Joe Quesada is a Skrull, I bet. It makes alot of sense when you think about it……
Im starting to hate Joe Quesada, first he’s gonna ruin Peter and MJ, now he’s going for Luke and Jessica. He’s the love child of unhappy marriages damn it!
Here’s my theory:
The Skrulls will all be people who only really exist in one title right now. Also, nobody with their own book will be a Skrull. I.e., Wolverine and Spider-Man are off-limits, but Iron Fist and Echo are not. Odds are the Skrulls will not be the big heroes themselves, but just their supporting cast. So here’s my prediction: Maria Hill is a Skrull. Mary Jane Watson Parker is a Skrull (it would explain the one more day stuff coming down the pipe, and it fits with Quesada’s theory of how to make Spider-Man single again without making him a widow or a divorcee). I’m sure there’s more, but I think, in general, the Skrull will not be the hero, but instead someone close to the hero.
Jarvis is a Skrull!!!
I don’t think they’re trying to ruin Luke and Jessica…but Luke’s Cagey Senses have a right to be tingling. He’s been paranoid since the big Skrull reveal and it makes sense that he would go after Spidey first (because none of us who love Peter Parker can understand his recent behavior). If you follow Jessica’s characterization in Alias, this doting Avenger’s wife doesn’t really fit her. It may be nothing, but in Captain America #26 she make s a comment about not having a glass of wine with Spider-Woman because she’s a “nursing mother”, giving further credence that some type of switcharoo has occured. There’s is probably some clue we missed with Dr. Strange’s “good intentions” spell so I’m going have to re-read that one. Any thoughts there? But I’m thinking, that just because someone’s been co-opted by a Skrull (like Jessica probably has) doesn’t mean their dead. (They’re probably in the Negative Zone for all I know.) Do you really think they’d kill Elektra, aside from the resurrections?
re:Peter B.
Iron Fist also got is own title (and a damned good one i might add)so therefore to follow your theory,he’s not a skrull either..

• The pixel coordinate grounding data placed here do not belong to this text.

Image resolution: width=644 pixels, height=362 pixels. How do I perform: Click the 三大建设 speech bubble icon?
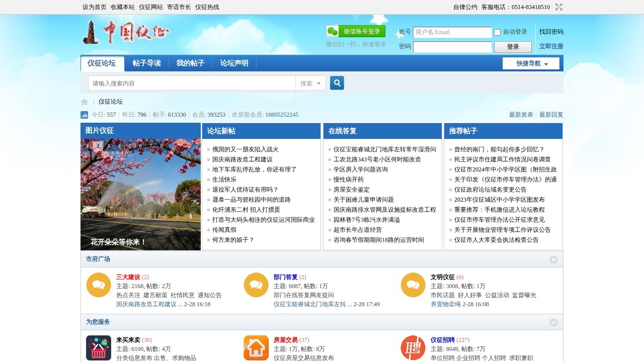point(98,285)
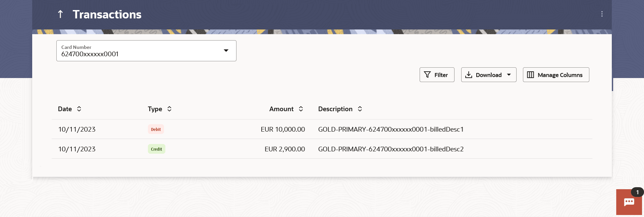Click the Debit type badge
The width and height of the screenshot is (644, 217).
point(156,129)
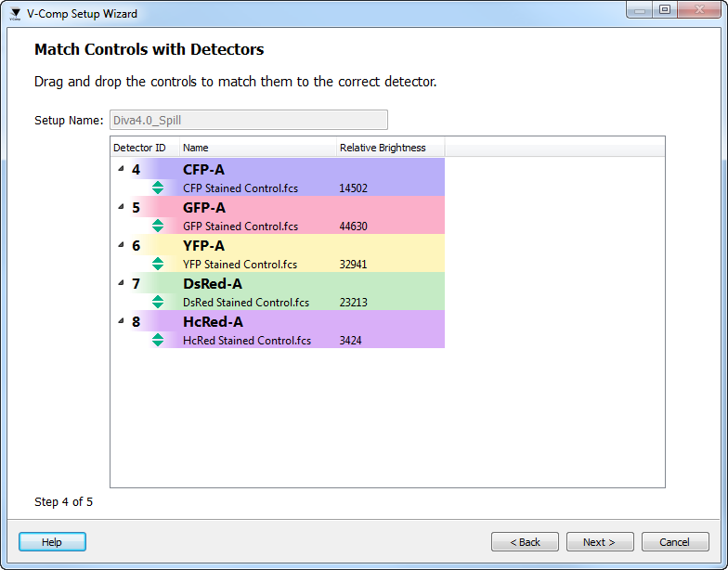Collapse detector 8 HcRed-A expander triangle

(120, 321)
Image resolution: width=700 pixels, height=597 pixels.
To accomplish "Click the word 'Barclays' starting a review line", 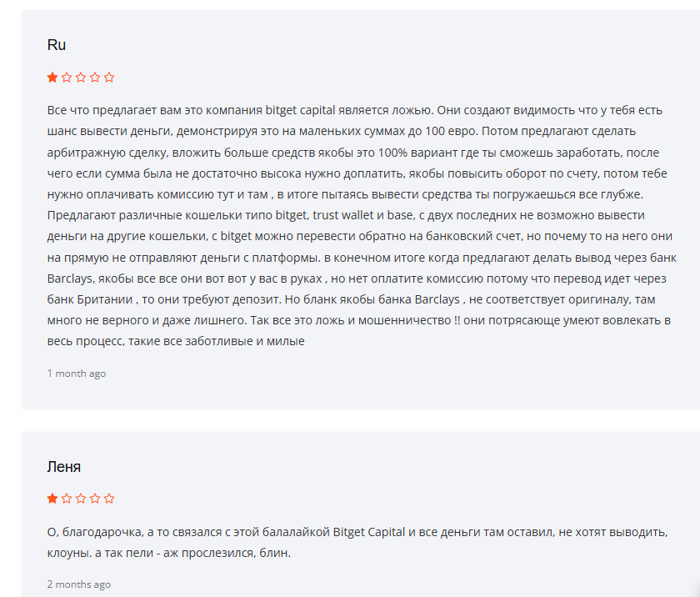I will pos(70,278).
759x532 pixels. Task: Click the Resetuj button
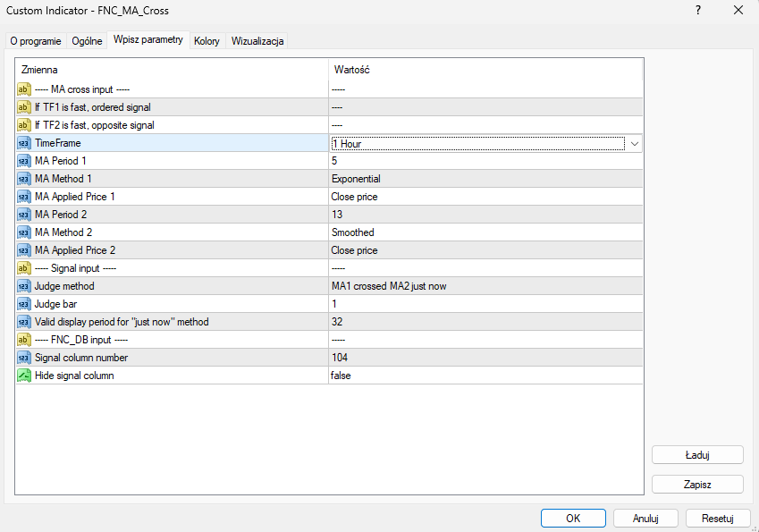pyautogui.click(x=717, y=518)
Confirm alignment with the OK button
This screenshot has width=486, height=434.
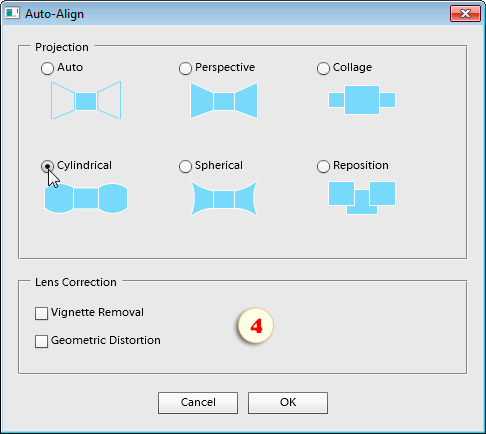click(x=288, y=403)
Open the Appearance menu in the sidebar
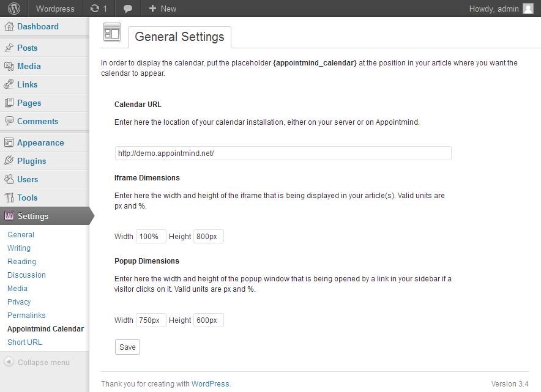 tap(40, 142)
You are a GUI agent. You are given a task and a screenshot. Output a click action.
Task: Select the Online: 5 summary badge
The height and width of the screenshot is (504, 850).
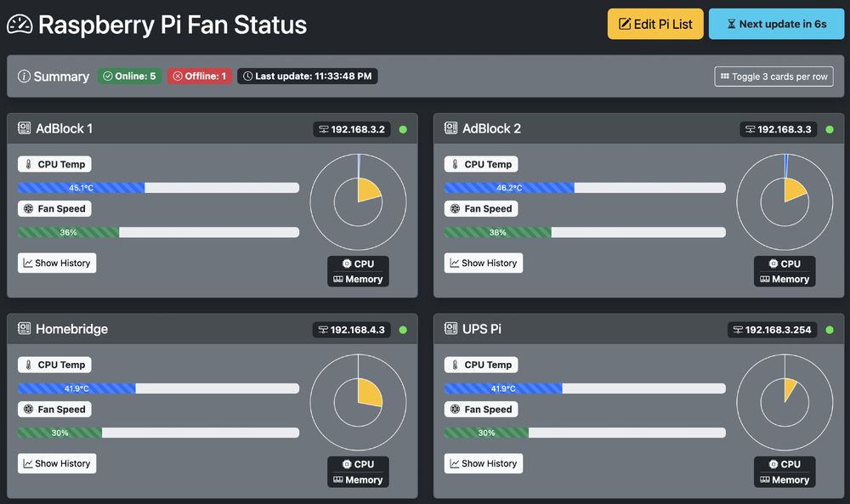(129, 76)
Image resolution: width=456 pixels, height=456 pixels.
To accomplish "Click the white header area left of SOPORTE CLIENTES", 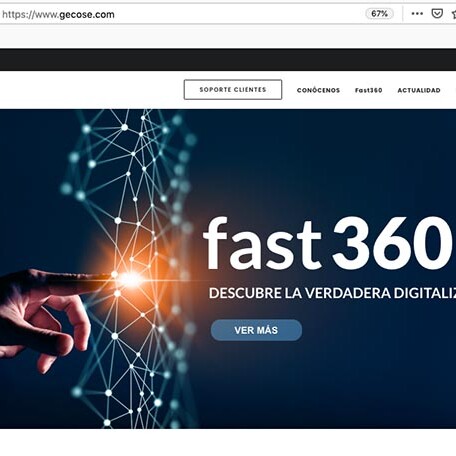I will tap(90, 89).
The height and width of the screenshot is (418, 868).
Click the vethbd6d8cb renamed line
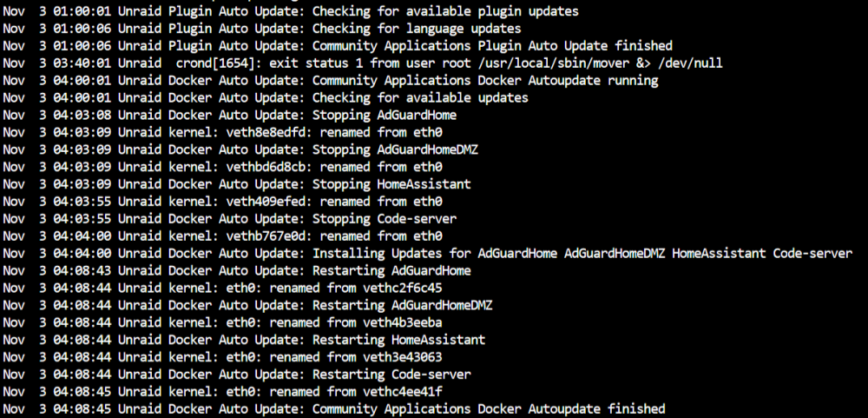click(222, 167)
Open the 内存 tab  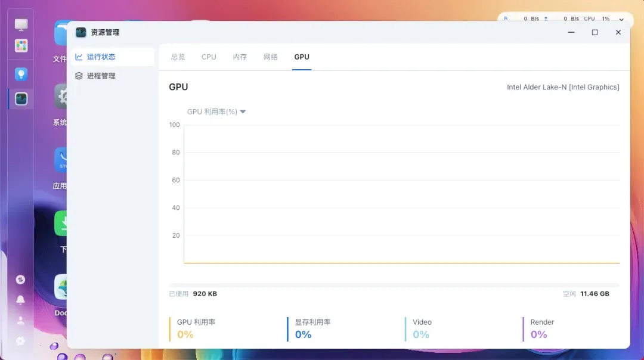coord(240,57)
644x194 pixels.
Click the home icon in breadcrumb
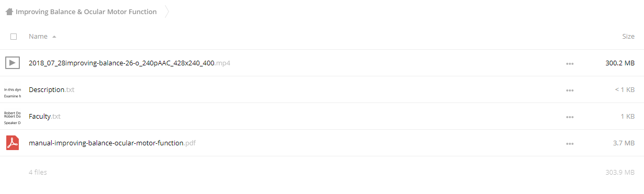(x=9, y=12)
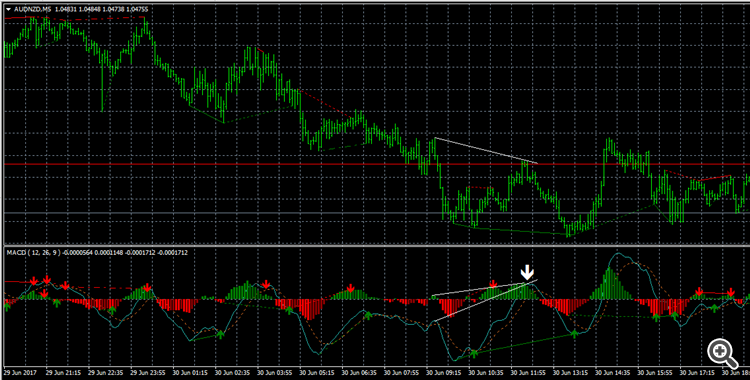Click the 30 Jun 11:55 time label
The image size is (750, 380).
tap(528, 371)
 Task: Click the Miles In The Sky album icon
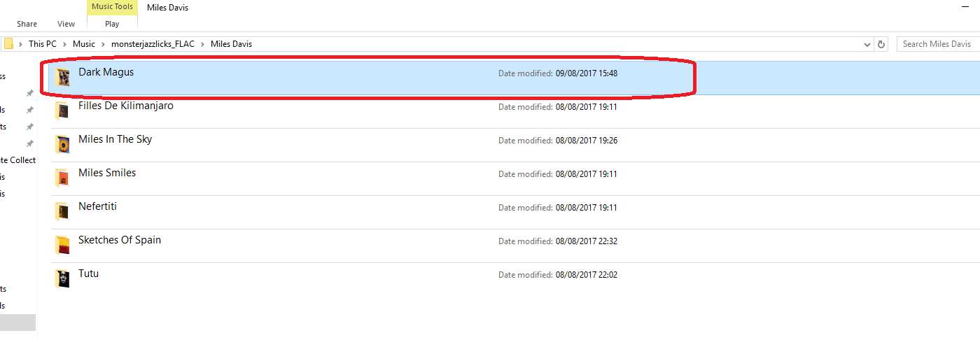coord(63,144)
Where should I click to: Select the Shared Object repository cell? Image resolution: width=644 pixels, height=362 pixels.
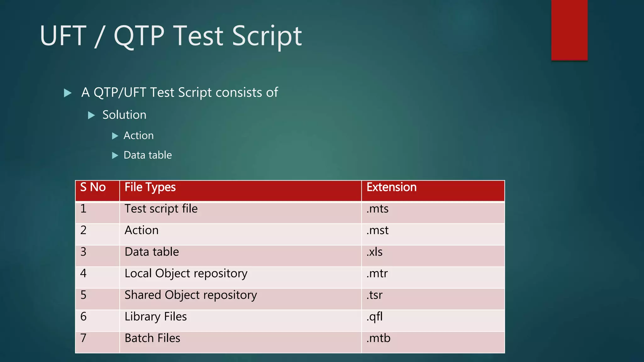241,299
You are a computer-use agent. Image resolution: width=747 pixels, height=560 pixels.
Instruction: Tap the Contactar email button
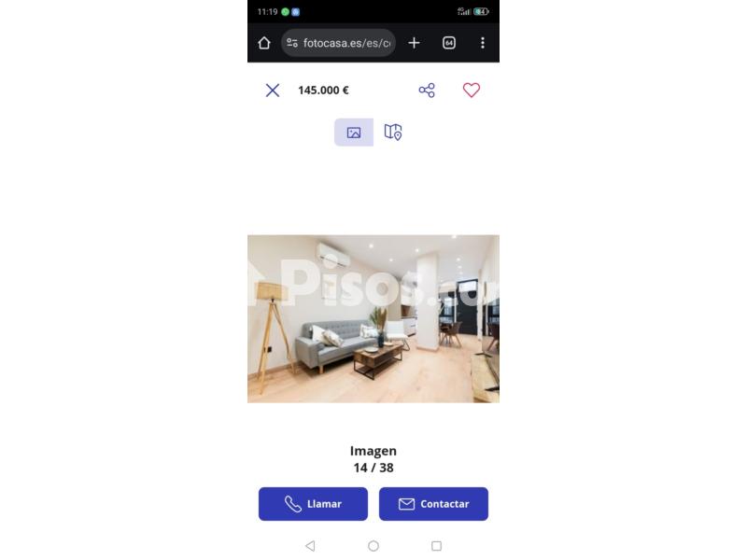[x=433, y=504]
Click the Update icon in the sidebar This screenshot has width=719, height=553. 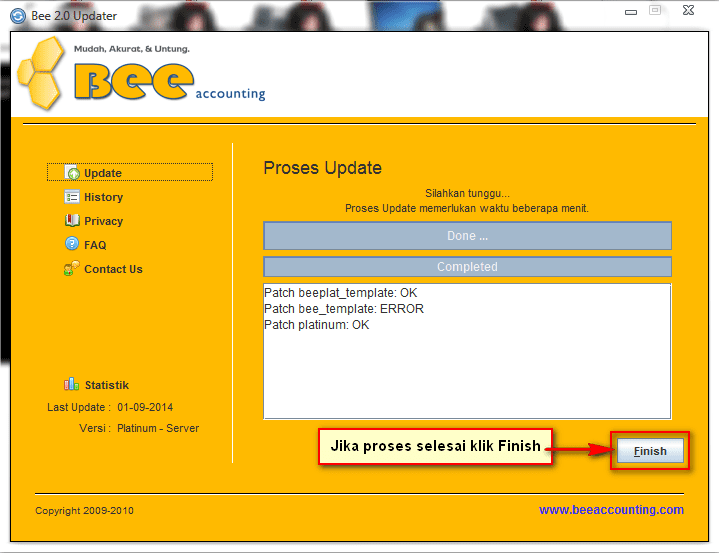point(72,173)
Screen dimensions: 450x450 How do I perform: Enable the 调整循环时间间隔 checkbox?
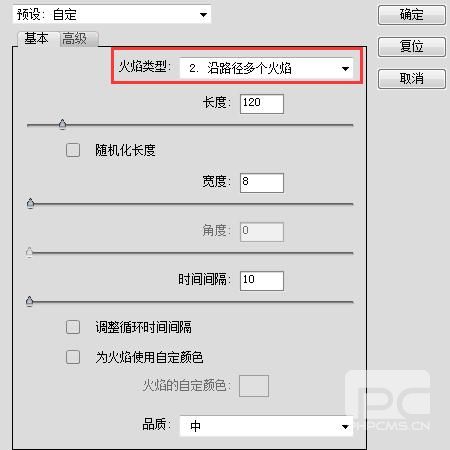click(x=73, y=327)
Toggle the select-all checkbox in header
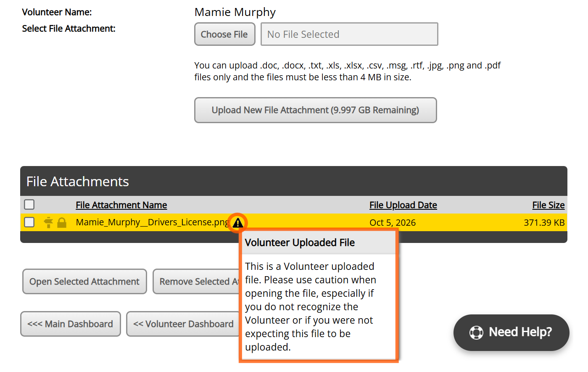The width and height of the screenshot is (588, 372). tap(29, 205)
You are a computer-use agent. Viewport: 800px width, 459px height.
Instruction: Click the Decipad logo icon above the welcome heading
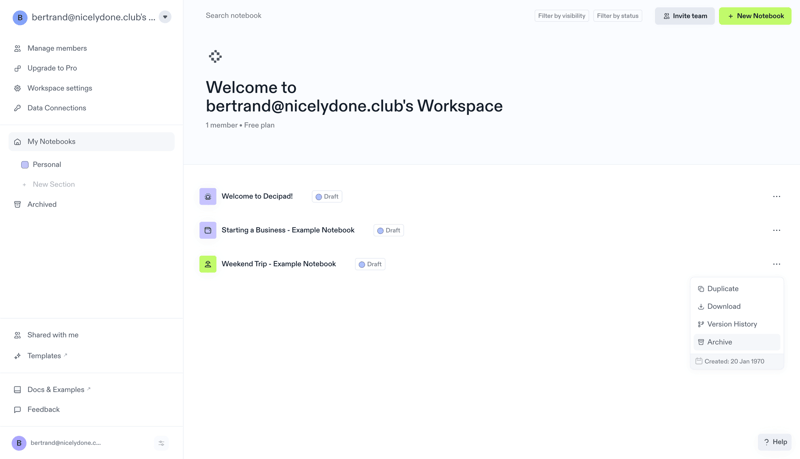[215, 57]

Skrulls, Skrulls, everywhere Skrulls. I give it a month before we find out that Ray Palmer is actually a Skrull. Yes – Ray Palmer.
I’m starting to have some doubts about the Skrull story if it’s going to be used as a scapegoat to retcon most of Marvel. Also having consecutive world changing stories is putting me off.
And no one’s going to comment on how this issue looked like it was drawn with a Sharpie? I agree that Yu has a dynamic storytelling sense but it’s almost lost when you can’t really decipher many of the individual panels. There was one during the Luke-Spidey confrontation that I had to squint at to figure out what position Cage’s torso was in. I say get Yu off a team book and give him a solo series with a mystery type setting. Preferably one without any prominent females, unless they’re supposed to be freaky. I’d bet he’d do a cool Nekra…
And no one’s going to comment on how this issue looked like it was drawn with a Sharpie?
I’m done barking up that particular tree. Apparently, somebody at Marvel seems to think that it’s evocative of something or other, so we get to look at it…
What’s so insane about the new/mighty avengers interaction timeline screw-up is that Bendis is writing BOTH titles! I mean, come on! I can kinda understand it (or at least chalk it up to miscommunication) if two series have different writers, but if one guy is writing both of them, i expect better than this.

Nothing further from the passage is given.